◆ Entries taken from a collection ◆
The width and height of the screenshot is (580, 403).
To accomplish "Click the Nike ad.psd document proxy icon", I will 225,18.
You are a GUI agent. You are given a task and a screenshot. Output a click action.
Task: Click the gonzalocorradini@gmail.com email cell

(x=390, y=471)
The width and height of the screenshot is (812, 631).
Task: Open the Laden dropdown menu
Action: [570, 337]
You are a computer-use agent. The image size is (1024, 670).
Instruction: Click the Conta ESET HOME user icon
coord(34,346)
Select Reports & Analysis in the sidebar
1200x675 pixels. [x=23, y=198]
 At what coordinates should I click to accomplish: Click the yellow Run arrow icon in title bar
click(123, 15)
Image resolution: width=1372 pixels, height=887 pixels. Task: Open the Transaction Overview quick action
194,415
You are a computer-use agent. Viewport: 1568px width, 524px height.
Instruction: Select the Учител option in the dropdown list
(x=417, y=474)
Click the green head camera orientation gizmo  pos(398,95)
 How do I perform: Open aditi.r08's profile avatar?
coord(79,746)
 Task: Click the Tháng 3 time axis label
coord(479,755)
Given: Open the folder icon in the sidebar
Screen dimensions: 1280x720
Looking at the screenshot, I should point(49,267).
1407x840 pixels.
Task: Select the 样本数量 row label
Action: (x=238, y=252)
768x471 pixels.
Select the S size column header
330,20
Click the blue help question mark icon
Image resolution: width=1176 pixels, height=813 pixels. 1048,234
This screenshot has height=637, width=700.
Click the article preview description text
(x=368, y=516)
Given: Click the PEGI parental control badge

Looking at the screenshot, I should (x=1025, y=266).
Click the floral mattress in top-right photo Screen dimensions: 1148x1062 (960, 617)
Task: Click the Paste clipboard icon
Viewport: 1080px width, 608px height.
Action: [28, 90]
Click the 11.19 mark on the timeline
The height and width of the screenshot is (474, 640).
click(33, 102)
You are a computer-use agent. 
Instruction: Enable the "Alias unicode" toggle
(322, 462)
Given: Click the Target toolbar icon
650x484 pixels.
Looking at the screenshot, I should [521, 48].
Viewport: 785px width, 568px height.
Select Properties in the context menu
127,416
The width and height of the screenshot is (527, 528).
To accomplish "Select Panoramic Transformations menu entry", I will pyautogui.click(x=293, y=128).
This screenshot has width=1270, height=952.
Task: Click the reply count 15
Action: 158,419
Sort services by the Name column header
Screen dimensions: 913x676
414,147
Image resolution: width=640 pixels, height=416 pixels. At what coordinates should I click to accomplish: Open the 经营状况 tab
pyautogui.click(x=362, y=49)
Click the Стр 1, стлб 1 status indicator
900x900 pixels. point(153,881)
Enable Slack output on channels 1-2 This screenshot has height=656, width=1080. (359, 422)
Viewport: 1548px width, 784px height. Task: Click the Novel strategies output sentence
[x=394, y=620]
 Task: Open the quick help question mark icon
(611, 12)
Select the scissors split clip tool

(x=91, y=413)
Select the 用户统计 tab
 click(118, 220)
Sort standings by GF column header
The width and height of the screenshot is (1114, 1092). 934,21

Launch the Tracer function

◆ The problem ◆
Type the records out again. Match them exactly.

◆ Solution to the exercise ◆
The width and height of the screenshot is (580, 403).
To accomplish "Click the Nike ad.psd document proxy icon", I will 225,18.
You are a GUI agent. You are given a task and a screenshot. Output a click action.
Task: Click the gonzalocorradini@gmail.com email cell

(x=390, y=471)
The width and height of the screenshot is (812, 631).
Task: Open the Laden dropdown menu
Action: [570, 337]
You are a computer-use agent. The image size is (1024, 670).
Instruction: Click the Conta ESET HOME user icon
coord(34,346)
Select Reports & Analysis in the sidebar
1200x675 pixels. [x=23, y=198]
 At what coordinates should I click to accomplish: Click the yellow Run arrow icon in title bar
click(123, 15)
Image resolution: width=1372 pixels, height=887 pixels. Task: Open the Transaction Overview quick action
194,415
You are a computer-use agent. Viewport: 1568px width, 524px height.
Instruction: Select the Учител option in the dropdown list
(x=417, y=474)
Click the green head camera orientation gizmo  pos(398,95)
 How do I perform: Open aditi.r08's profile avatar?
coord(79,746)
 Task: Click the Tháng 3 time axis label
coord(479,755)
Given: Open the folder icon in the sidebar
Screen dimensions: 1280x720
Looking at the screenshot, I should point(49,267).
1407x840 pixels.
Task: Select the 样本数量 row label
Action: (x=238, y=252)
768x471 pixels.
Select the S size column header
330,20
Click the blue help question mark icon
Image resolution: width=1176 pixels, height=813 pixels. 1048,234
This screenshot has height=637, width=700.
Click the article preview description text
(x=368, y=516)
Given: Click the PEGI parental control badge

Looking at the screenshot, I should (x=1025, y=266).
Click the floral mattress in top-right photo Screen dimensions: 1148x1062 (960, 617)
Task: Click the Paste clipboard icon
Viewport: 1080px width, 608px height.
Action: [28, 90]
Click the 11.19 mark on the timeline
The height and width of the screenshot is (474, 640).
click(33, 102)
You are a computer-use agent. 
Instruction: Enable the "Alias unicode" toggle
(322, 462)
Given: Click the Target toolbar icon
650x484 pixels.
Looking at the screenshot, I should [521, 48].
Viewport: 785px width, 568px height.
Select Properties in the context menu
127,416
The width and height of the screenshot is (527, 528).
To accomplish "Select Panoramic Transformations menu entry", I will pyautogui.click(x=293, y=128).
This screenshot has width=1270, height=952.
Task: Click the reply count 15
Action: 158,419
Sort services by the Name column header
Screen dimensions: 913x676
414,147
Image resolution: width=640 pixels, height=416 pixels. At what coordinates should I click to accomplish: Open the 经营状况 tab
pyautogui.click(x=362, y=49)
Click the Стр 1, стлб 1 status indicator
900x900 pixels. point(153,881)
Enable Slack output on channels 1-2 This screenshot has height=656, width=1080. (359, 422)
Viewport: 1548px width, 784px height. Task: Click the Novel strategies output sentence
[x=394, y=620]
 Task: Open the quick help question mark icon
(611, 12)
Select the scissors split clip tool

(x=91, y=413)
Select the 用户统计 tab
 click(118, 220)
Sort standings by GF column header
The width and height of the screenshot is (1114, 1092). 934,21

Launch the Tracer function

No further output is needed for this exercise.